Work to be completed:
Extract each line of the rows below verbatim, leaving out the pictures.

Source material:
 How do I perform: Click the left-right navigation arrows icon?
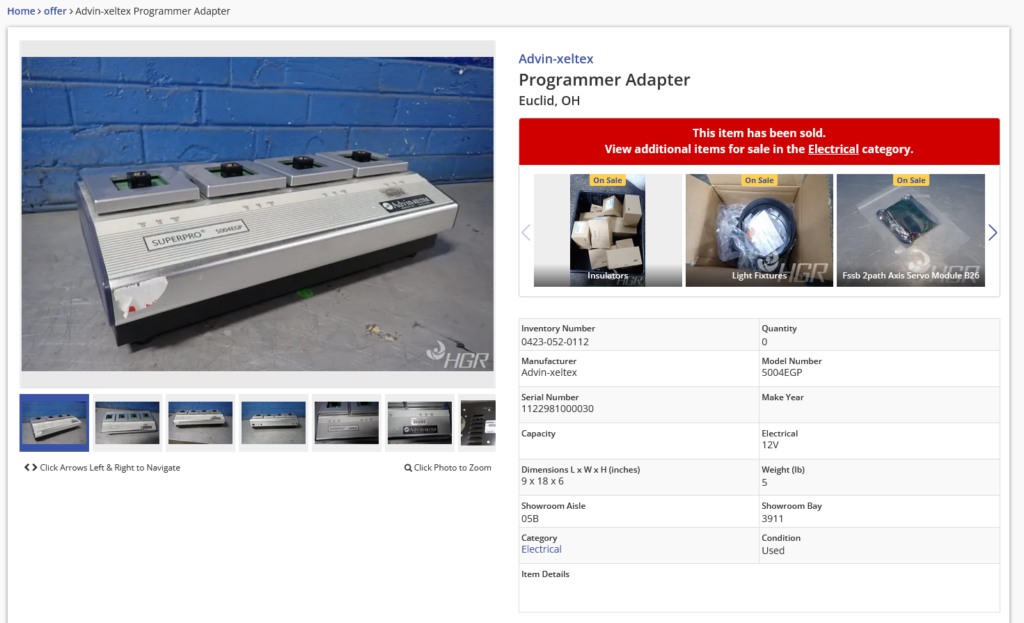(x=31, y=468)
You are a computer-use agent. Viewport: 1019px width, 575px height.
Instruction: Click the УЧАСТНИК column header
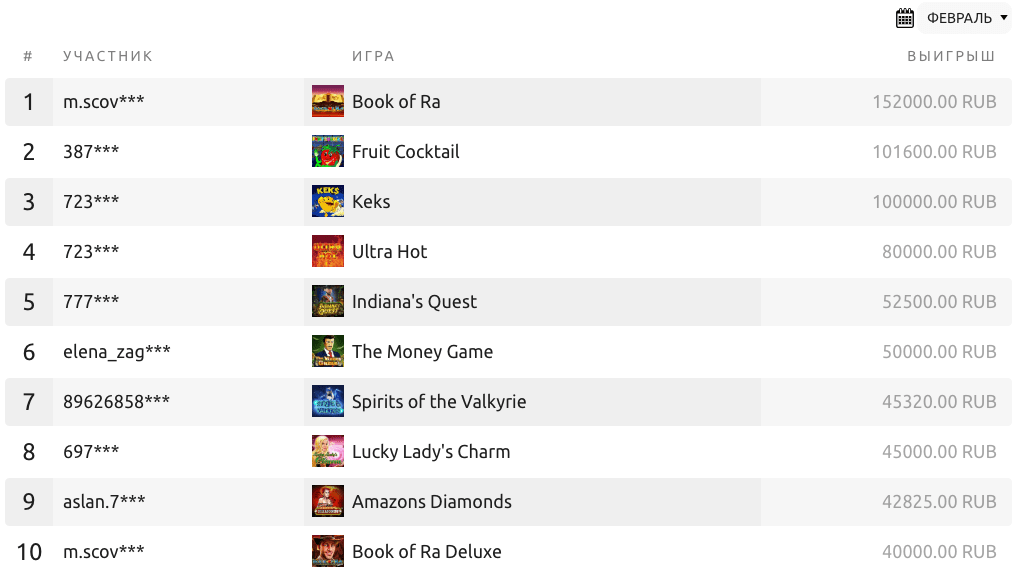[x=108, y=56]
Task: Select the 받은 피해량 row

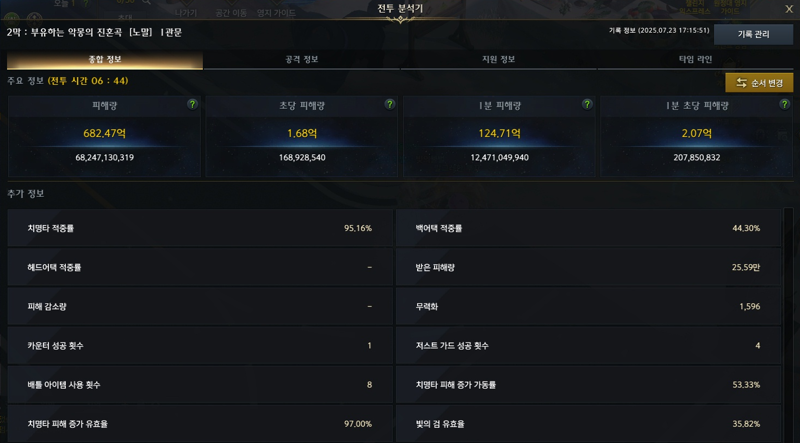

Exercise answer:
 How do I perform: Click the left-right navigation arrows icon?
(x=31, y=468)
You are a computer-use agent. Viewport: 1019px width, 575px height.
Instruction: Click the УЧАСТНИК column header
[x=108, y=56]
Task: Select the 받은 피해량 row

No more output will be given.